Incarceration and Healing Trauma

Kathleen Tompkins

I recently heard a segment on National Public Radio’s “Fresh Air” about the incarceration of juveniles, and it really got me thinking. The show featured Nell Bernstein, who wrote “Burning Down the House: The End of Juvenile Prison.” So, I bought the book and shared some concepts with a SaintA group of staff members who meet regularly to discuss trauma informed care. These employees come from a variety of our programs and include therapists, social workers, trainers, anyone who is interested in how we implement trauma informed care.

The author’s premise is that the juvenile corrections system across the U.S. simply is not working. She concluded, after visiting many facilities, that incarcerating juveniles usually makes whatever emotional and behavioral problems they had before entering much worse. It’s quite common, she says, for traumatized kids behind bars to be re-traumatized and that they learn to tamp down any emotions, in large part because weakness is preyed upon.
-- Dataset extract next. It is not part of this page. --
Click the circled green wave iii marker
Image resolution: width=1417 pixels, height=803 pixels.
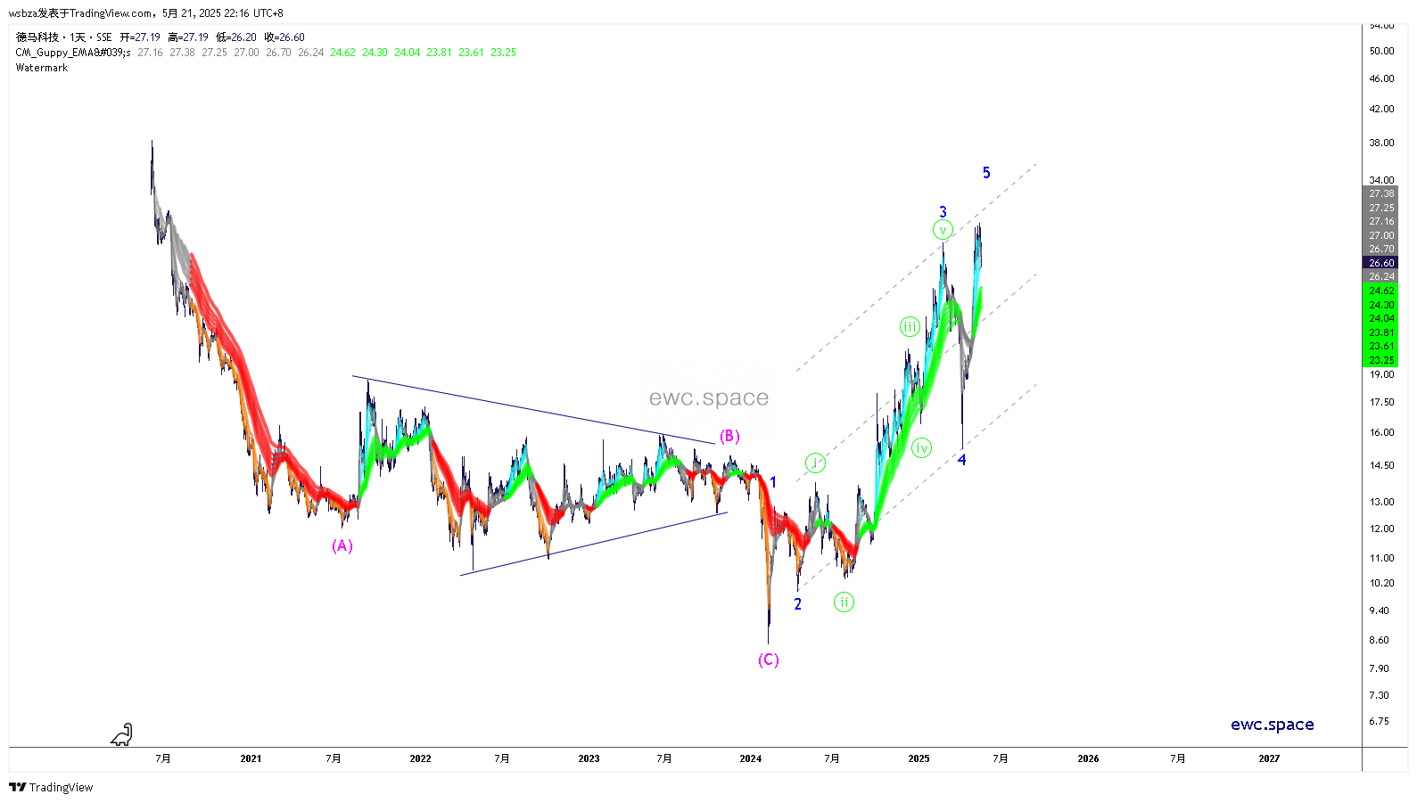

The first thing I thought of, and which I shared with our group, was that this is very similar to the kind of emotional state we see with the young people we care for in our Residential treatment program. When they first come to us, they have been traumatized by something that makes them unable to function successfully in a foster care or group home setting. Their trauma has affected their brains and inhibited its normal functioning. We stress relationship, structure and safety and use these elements to try to reach them.
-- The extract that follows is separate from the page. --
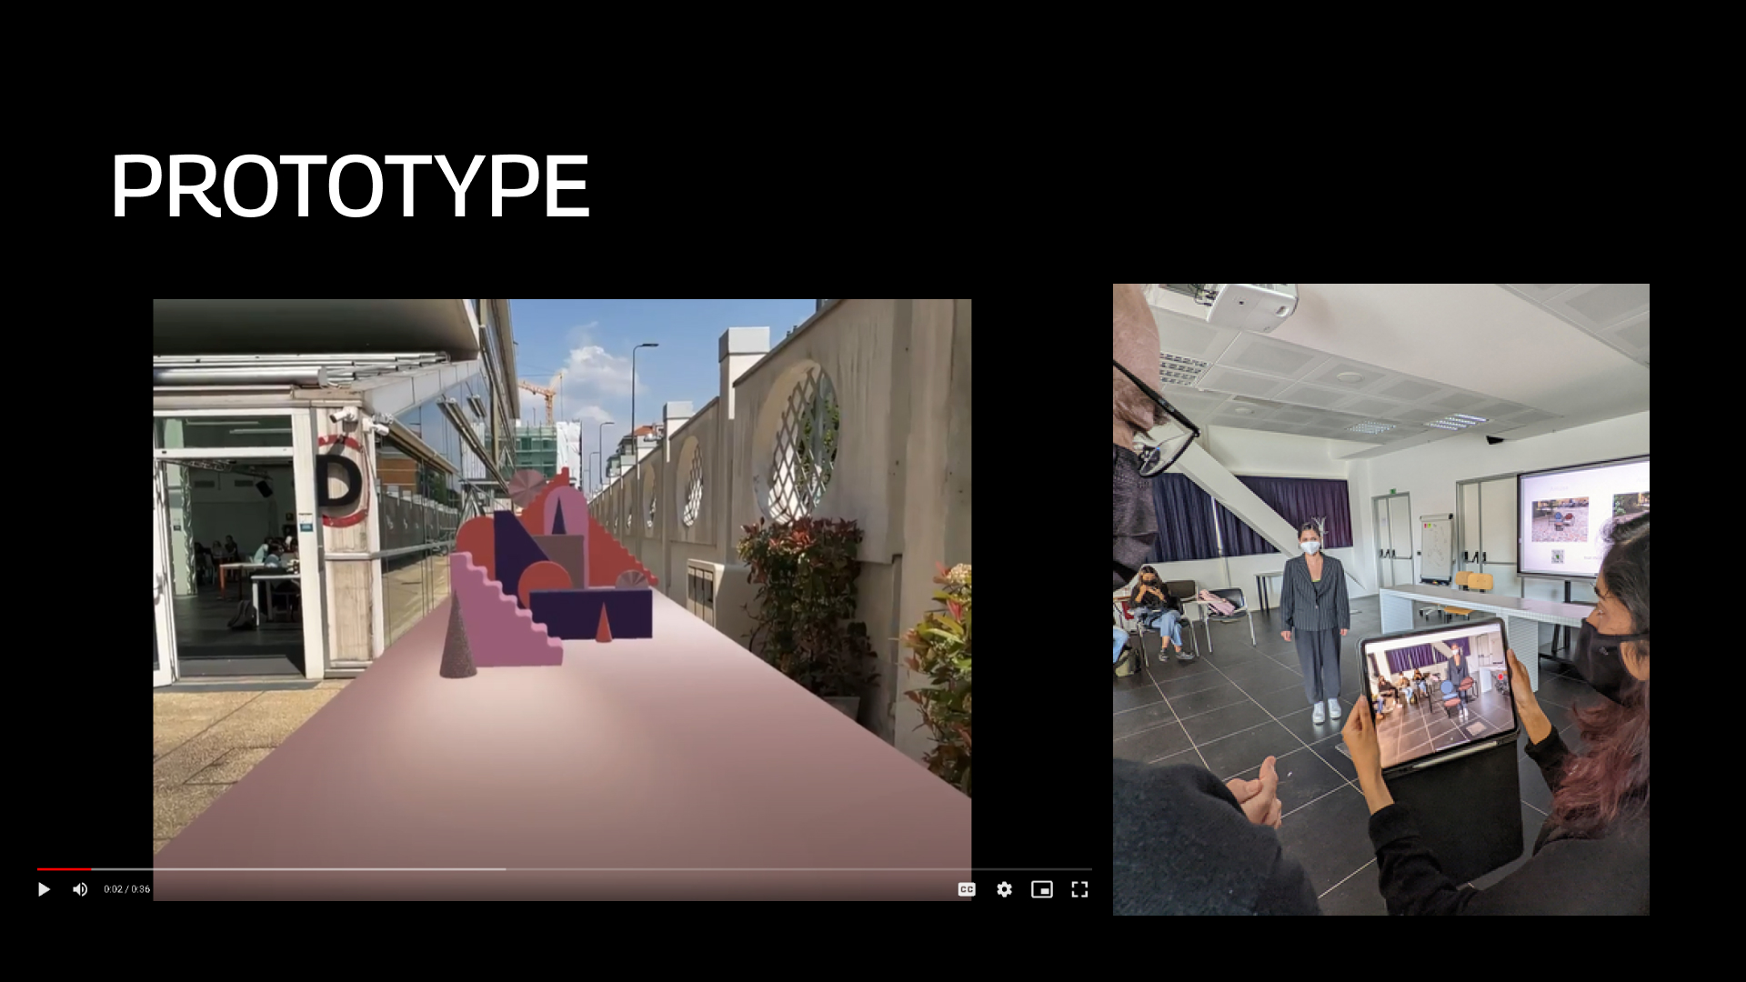This screenshot has height=982, width=1746.
Task: Open the video settings gear menu
Action: tap(1004, 889)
The discussion veered to therapy and how making a person re-live the trauma they have experienced is probably unproductive. If therapists working with incarcerated juveniles, or any juveniles for that matter, focus primarily on whatever they did to land them in trouble, that may be more harmful than helpful. A social worker who recently had visited youth behind bars also conjectured that, in the absence of trauma informed, compassionate therapy, many of the young people learn to simply say what they know the juvenile detention staff want to hear.

In my work with our boys in Residential, I like to give choices, using parts of different therapies. I try to help them tap into their own resources. For instance, I help them understand and visualize their safe place: what it is, where it is, how it looks and feels. I also ask them to bring around, in their minds, all their nurturing people, who they are, how they smell, feel. We sometimes focus on a protective figure, such as a big, lovable bear. We have had great success with animal-assisted therapy. The human brain is complex, and there is not one simple solution. One rule I do live by, however, is to try not to re-traumatize a child.

We came to no firm conclusions in our group other than, although the rate at which youth are incarcerated in our country is decreasing, it still is cause for concern. Trauma requires a thorough understanding of how and when in a child’s life it was created, what its effects are, and large doses of patience and compassion. The goal should always be to help a young person move beyond the trauma and heal. And become a functioning, productive citizen.

In my mind, slamming the jail door shut is a topic worthy of much more discussion.